Proteochemometric modeling of the origin of thymidylate synthase inhibition.

Abstract

Due to its crucial role in DNA synthesis, thymidylate synthase (TS) has been considered as a potential therapeutic target. Inhibition of the enzyme is a promising strategy for the treatment of some hyperproliferative diseases, including infections. As TS species-specific inhibitors would be able to distinguish between the host and the pathogens, developing highly selective inhibitors is of great clinical importance. TS is among the most highly conserved enzymes over evolutionary history, making the design of its species-selective inhibitor significantly challenging. The chemical interaction space, governed by a set of non-selective TS inhibitors, has been explored for human TS and its homologous proteins in both Toxoplasma gondii and Escherichia coli using proteochemometrics modeling (PCM). Validity, robustness, and prediction power of the PCM model have been assessed applying a diverse set of internal/external validation approaches.

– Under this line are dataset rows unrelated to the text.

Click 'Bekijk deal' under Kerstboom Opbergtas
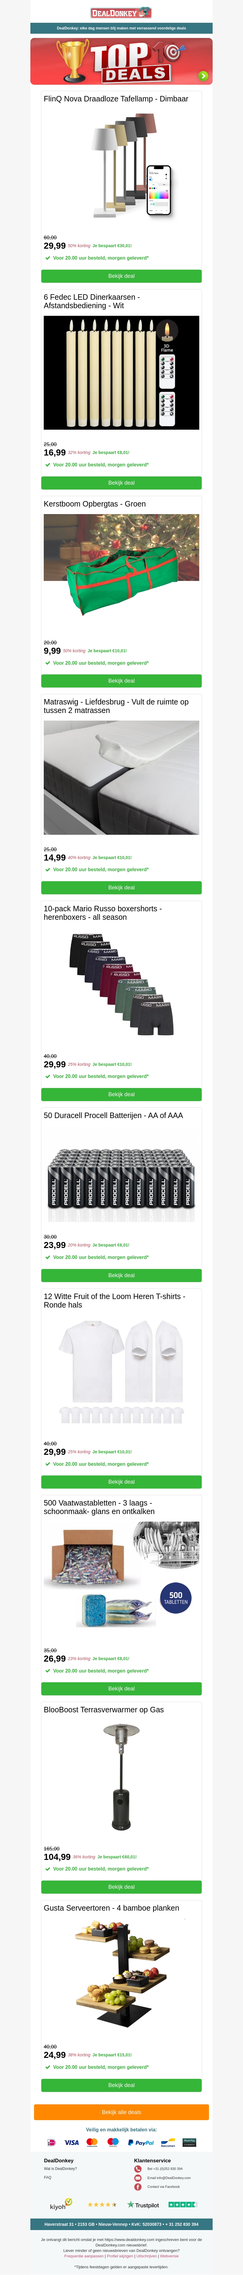The width and height of the screenshot is (243, 2275). [x=121, y=681]
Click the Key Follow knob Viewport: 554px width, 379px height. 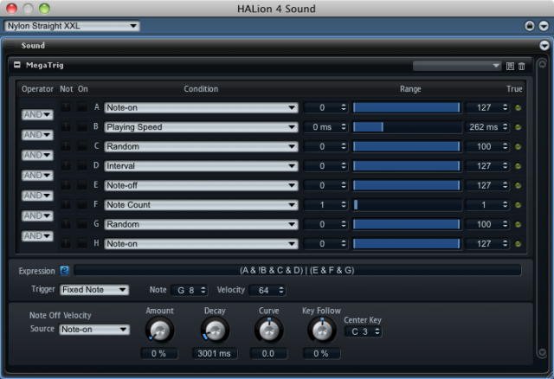tap(322, 330)
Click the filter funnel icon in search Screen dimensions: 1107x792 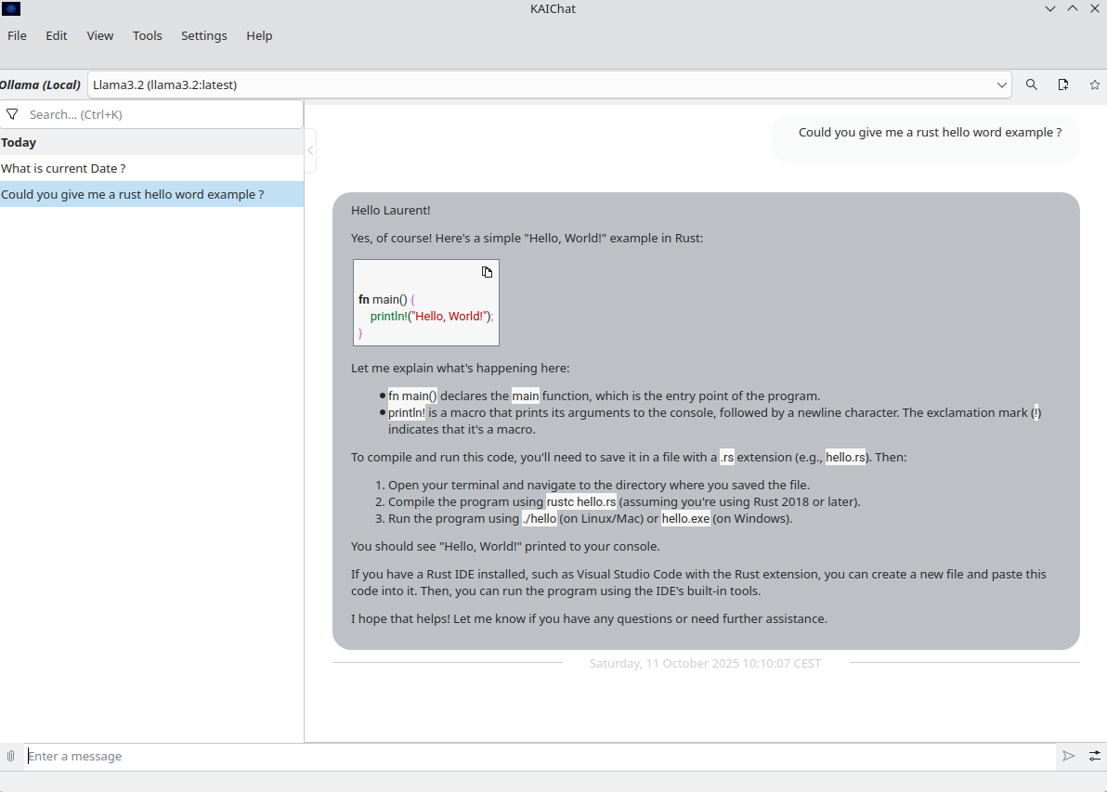13,114
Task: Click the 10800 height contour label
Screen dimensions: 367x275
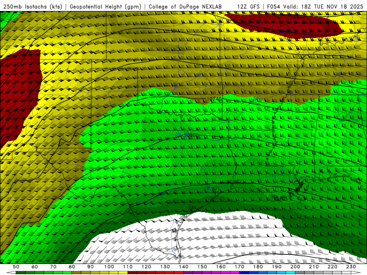Action: (191, 135)
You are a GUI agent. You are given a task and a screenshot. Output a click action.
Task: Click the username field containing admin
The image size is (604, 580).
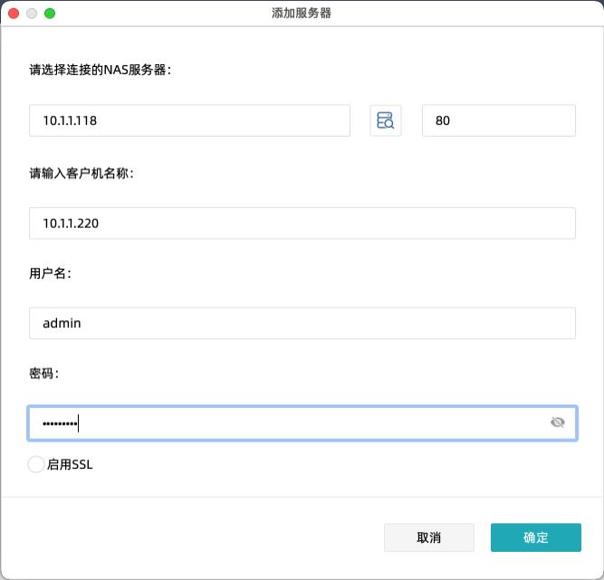(302, 323)
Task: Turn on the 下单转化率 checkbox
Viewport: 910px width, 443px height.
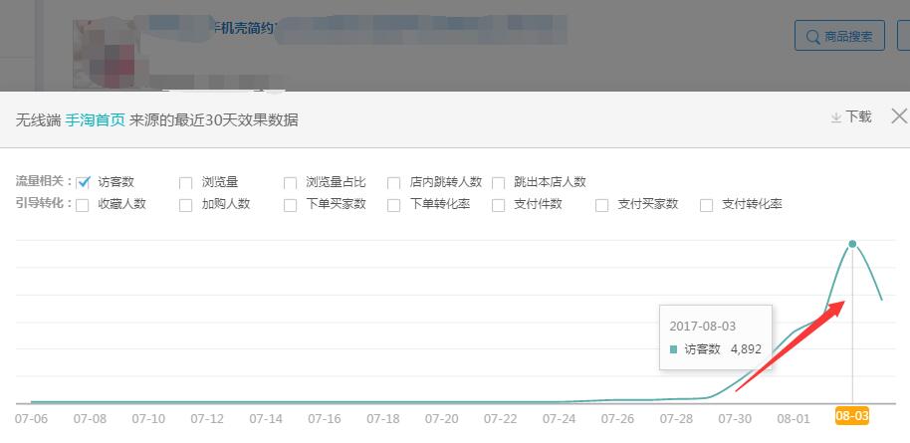Action: tap(394, 205)
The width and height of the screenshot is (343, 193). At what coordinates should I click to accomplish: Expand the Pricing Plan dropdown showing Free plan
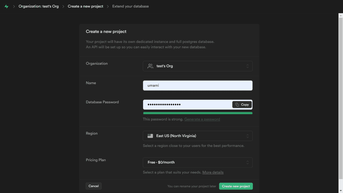click(x=197, y=162)
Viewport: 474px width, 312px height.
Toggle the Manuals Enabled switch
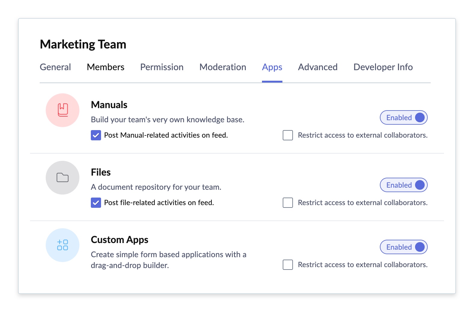[x=404, y=117]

Our PCM model has provided major structural information, which is indeed of great help to design new TS species-specific inhibitors with the simultaneous inhibition ability toward both T.gondii and E.coli. To show applicability of the PCM model, new compounds have been designed based on structural information provided by the constructed model. Final results have been very promising with regard to selectivity ratios of the designed compounds for different TS isoforms, confirming the applicability of the PCM model.